Tuesday's with Morrie is technically Mitch Albom's memoir. But that's not what the book is really about. It's about Morrie Schwartz, Albom's former professor, dying from ALS and the lessons he has to teach along the way.

The thing that stands out most in the book is Morrie. Albom's prose is infatuated with the teacher. He lavishes Morie with praise and holds him up as a paragon of self-actualization. That's not to say Morrie is perfect, but his blemishes are drowned out by his virtues. He's practically perfect in every way.

But practically perfect people still die. And Morrie wants to share his experience with you.

What Morrie actually says is both the most and least interesting part of the book. He talks in platitudes. He revels in love and family and dancing like nobody cares. There are no messy practicalities to be found in Morrie's wisdom. It's well-worn ideals with a strong theme of morbid resignation.

Love is how you stay alive, even after you are gone

I normally find myself tired of this genre of writing. "Easier said than done" pops into my head most of the time I hear one of these pithy wisdoms. But Morrie is different. He doesn't speak in cliches because they are easy. He speaks in cliches because they are true. And they are true for him. Meaning is a jumper you have to knit yourself. But Morrie is such a shining beacon of goodness that he compels you to follow his stitches.

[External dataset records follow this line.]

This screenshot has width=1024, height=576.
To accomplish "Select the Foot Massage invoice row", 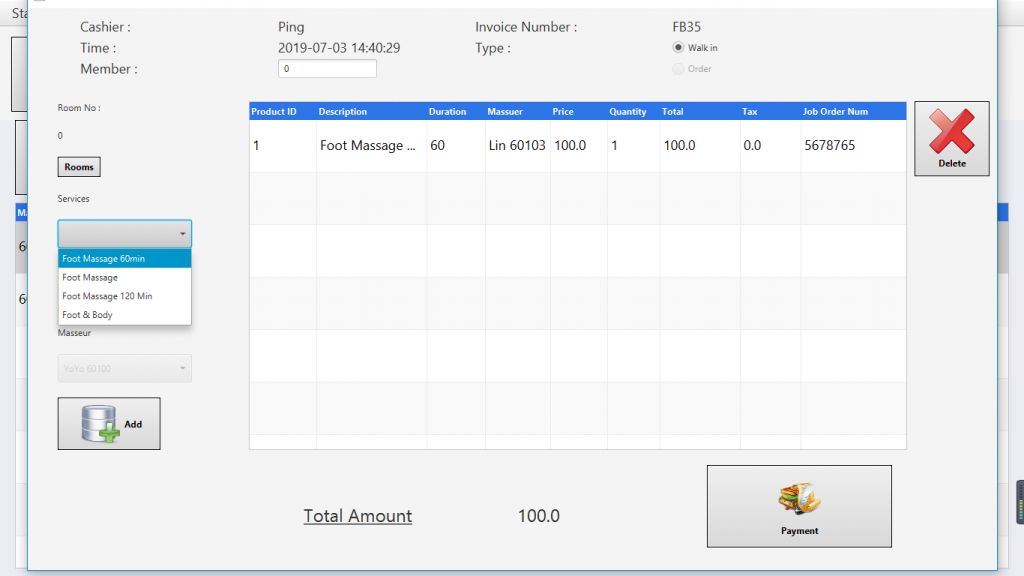I will click(577, 146).
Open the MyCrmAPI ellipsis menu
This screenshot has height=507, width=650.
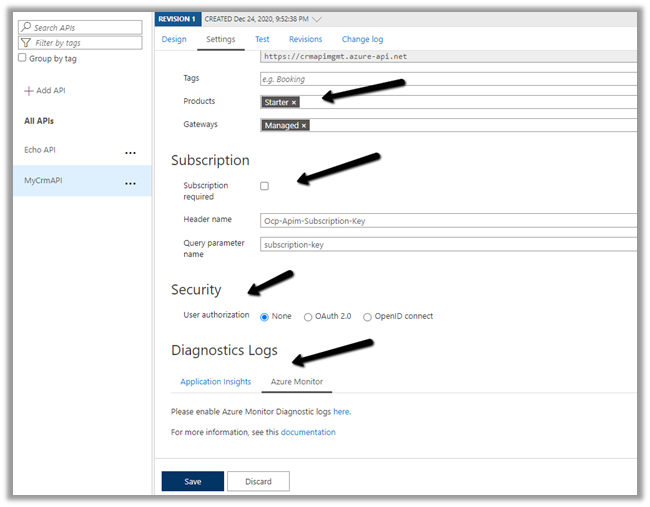click(130, 184)
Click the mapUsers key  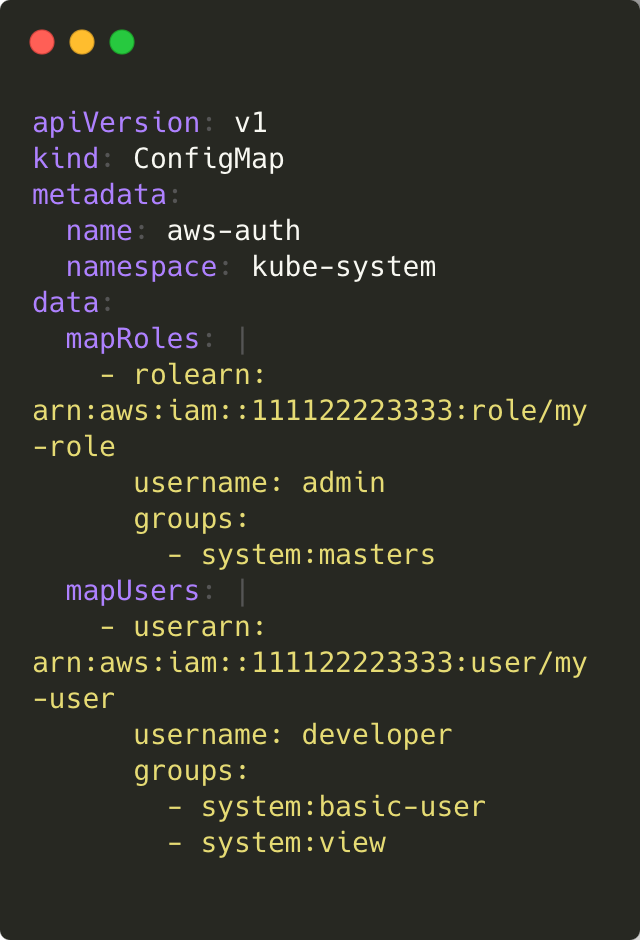coord(132,591)
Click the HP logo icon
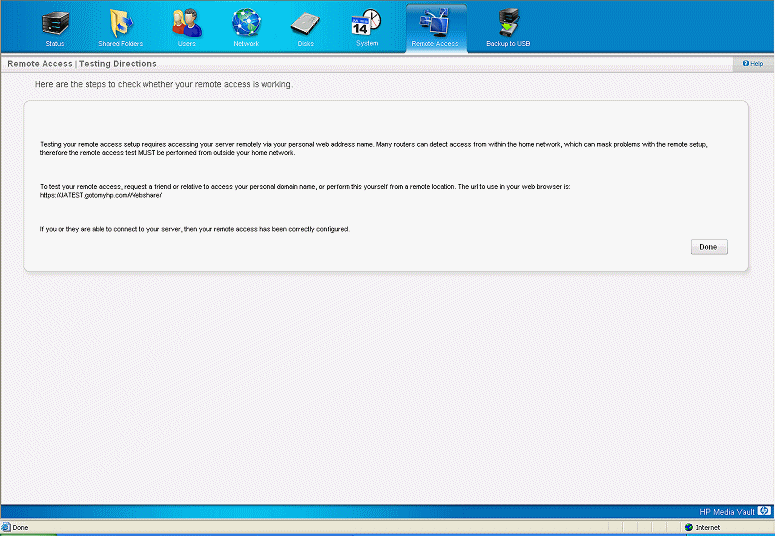This screenshot has height=536, width=775. click(764, 510)
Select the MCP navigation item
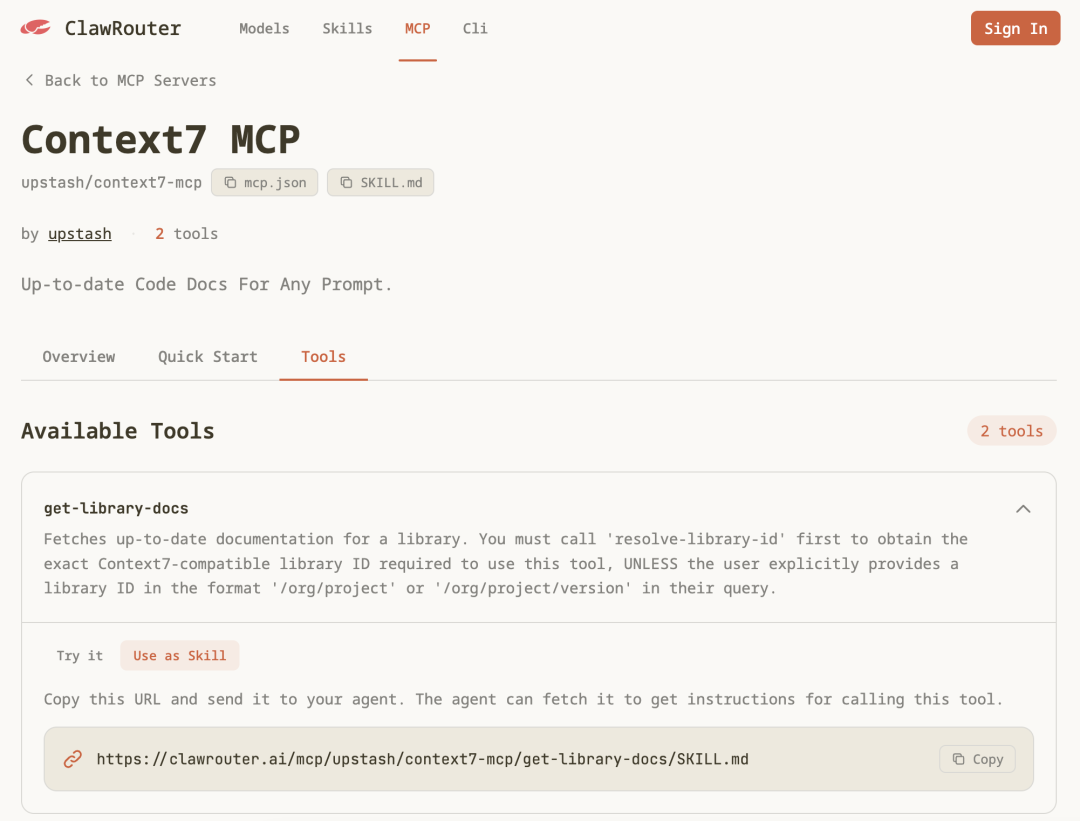Screen dimensions: 1080x821 (x=417, y=28)
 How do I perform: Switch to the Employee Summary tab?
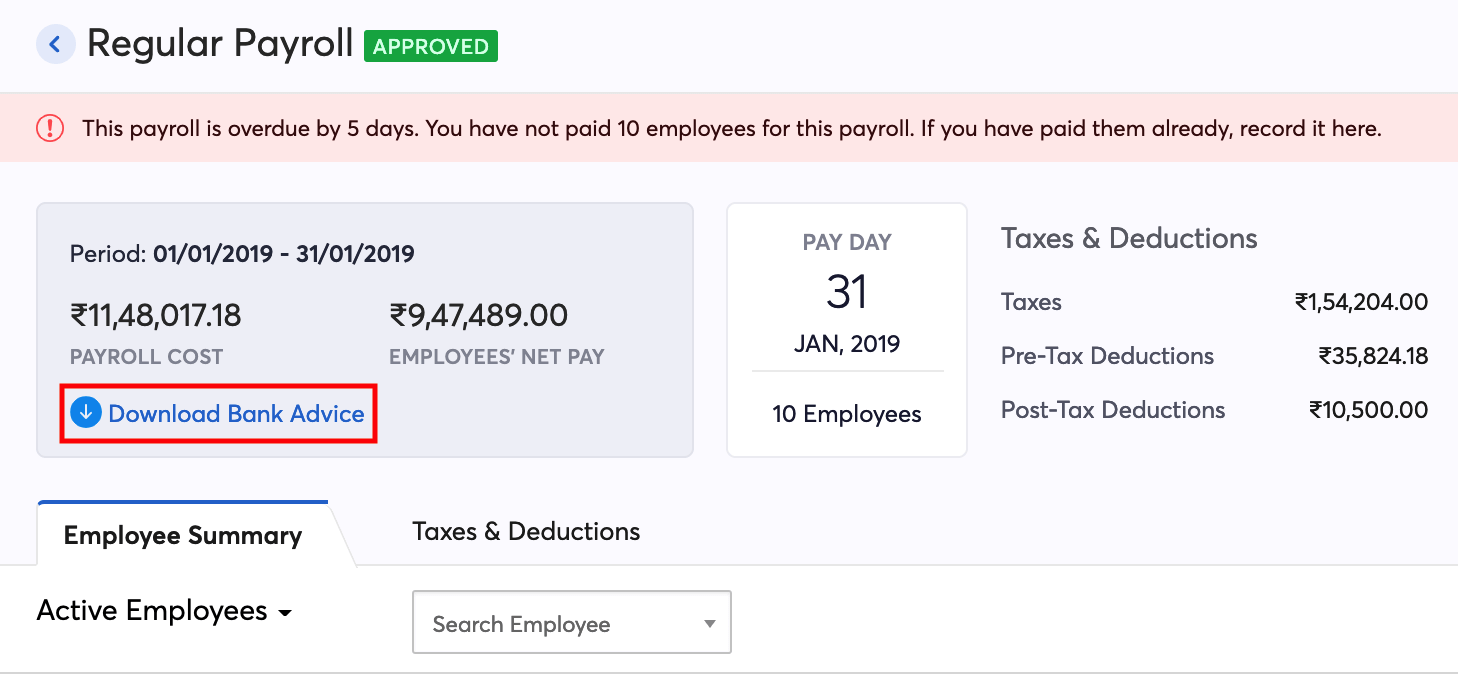point(183,536)
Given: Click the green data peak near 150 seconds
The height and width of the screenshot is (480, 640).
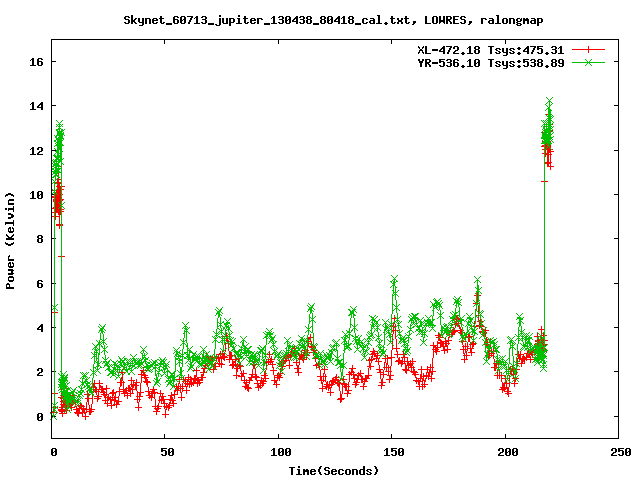Looking at the screenshot, I should pos(395,279).
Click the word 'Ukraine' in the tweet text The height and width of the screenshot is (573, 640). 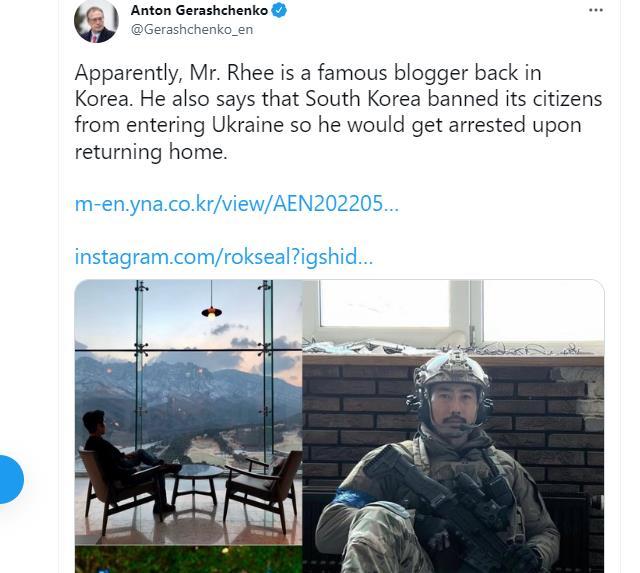[248, 125]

There's a one-star book, most often found in close proximity to a middle-class toilet, called 8,789 Words of Wisdom. It's 600 pages of bullet-pointed cliches about love and family and dancing like nobody cares. It's Morrie's wisdom without the Morrie. Yet it's little more than doom scrolling— memorable because it's so forgettable.

Morrie shows us that wisdom demands context. Life has too much momentum to change for just a good idea. We need a reason to internalize the wisdom of others. As I watched the secular Morrie die with composure, I felt like maybe I could use his death as a template. Maybe I could use meaning to overcome my fear of oblivion. Maybe I could live in such a way as to die like Morrie.

And that sounds like a pretty good reason to listen to his wisdom.

I don't know if Tuesdays with Morrie is a book for all occasions. When times are good, it's no fun to stare into the abyss. And Morrie is a blunt-force reminder that the abyss is coming for us all. But I do know that death does feel like the ultimate darkness— an incomprehensible finality that wiggles its way into your mind when times are tough.

But if Morrie can walk into the valley of shadow with his head held high, maybe I can do the same.